**Data for this task**
+===+

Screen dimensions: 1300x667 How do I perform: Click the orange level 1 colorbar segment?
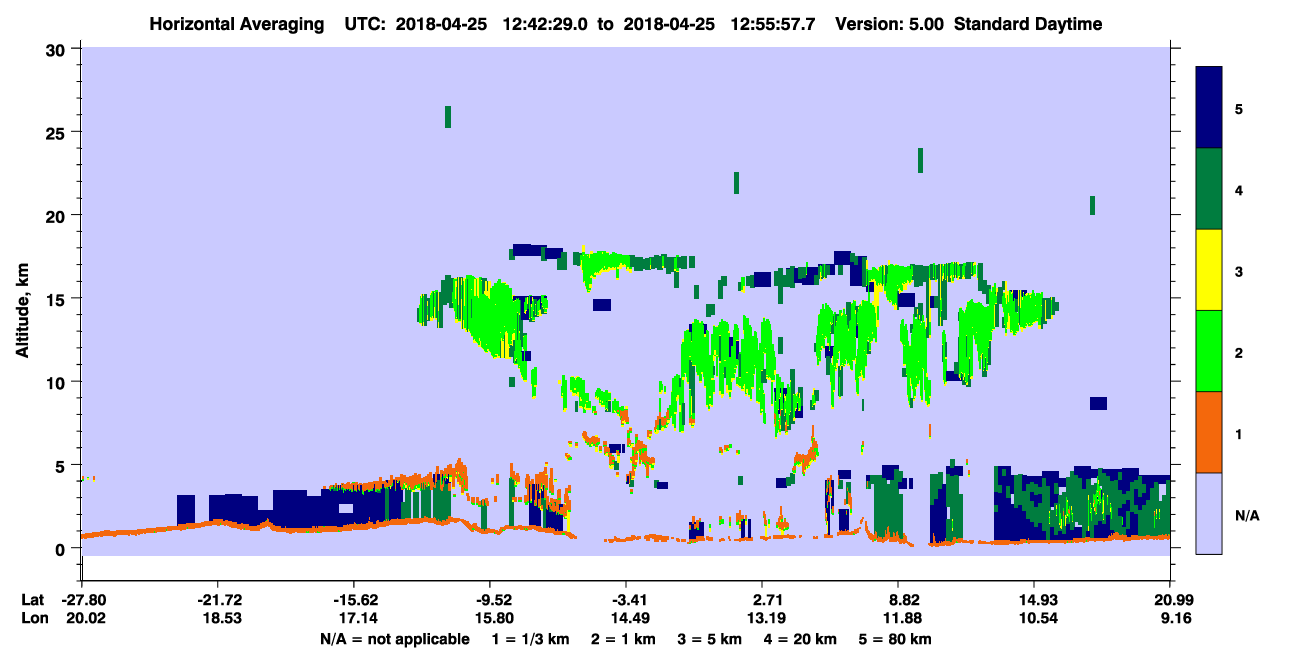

+===+

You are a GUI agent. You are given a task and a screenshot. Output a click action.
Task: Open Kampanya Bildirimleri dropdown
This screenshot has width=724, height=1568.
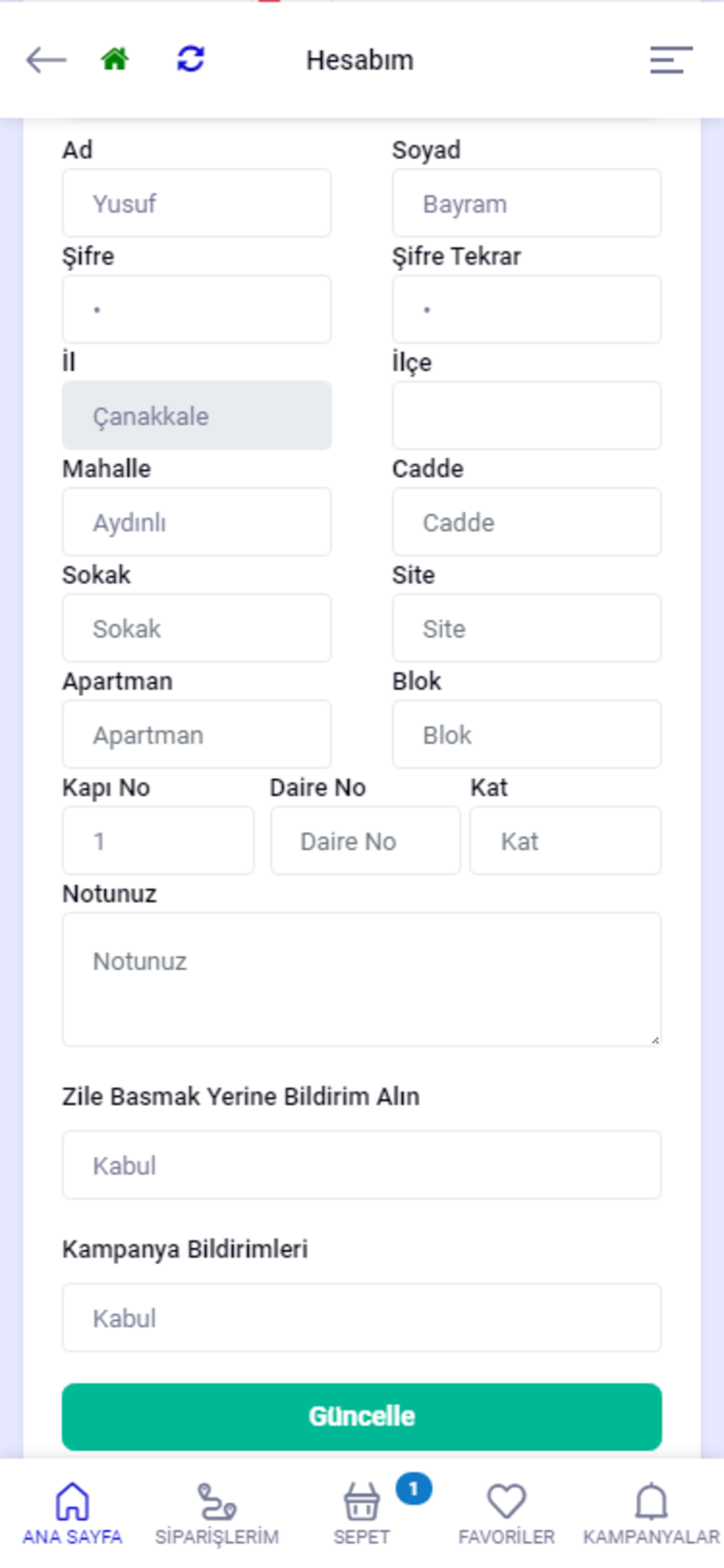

+===+

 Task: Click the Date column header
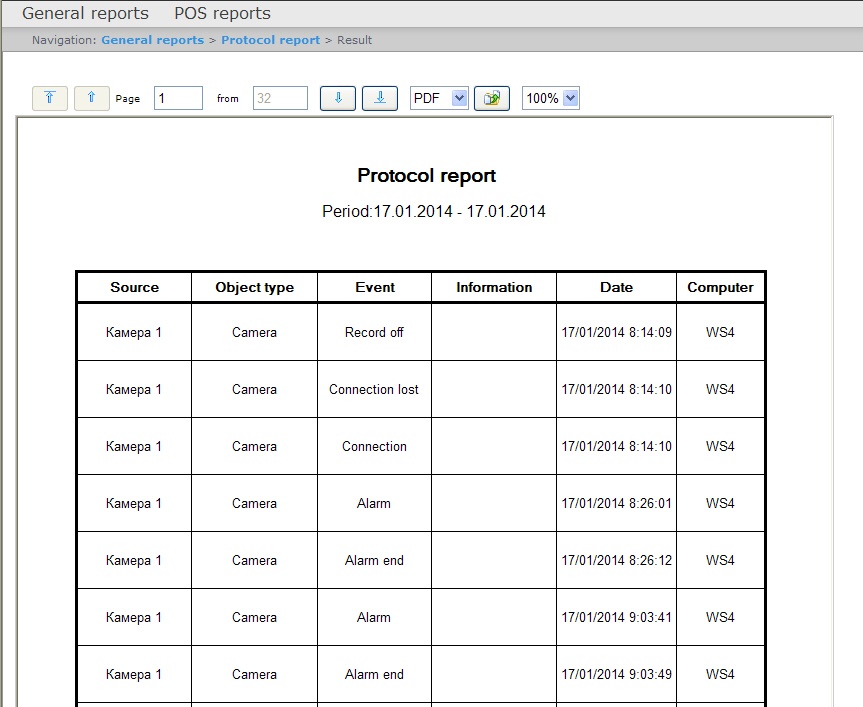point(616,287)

+===+

**Your assignment**
From the listing above, the lines starting with the one that has "You are a GUI" and running through the one that has "This screenshot has width=724, height=1568." should be copied exactly, ends included.

**Exercise result**
You are a GUI agent. You are given a task and a screenshot. Output a click action.
Task: Open Kampanya Bildirimleri dropdown
This screenshot has width=724, height=1568.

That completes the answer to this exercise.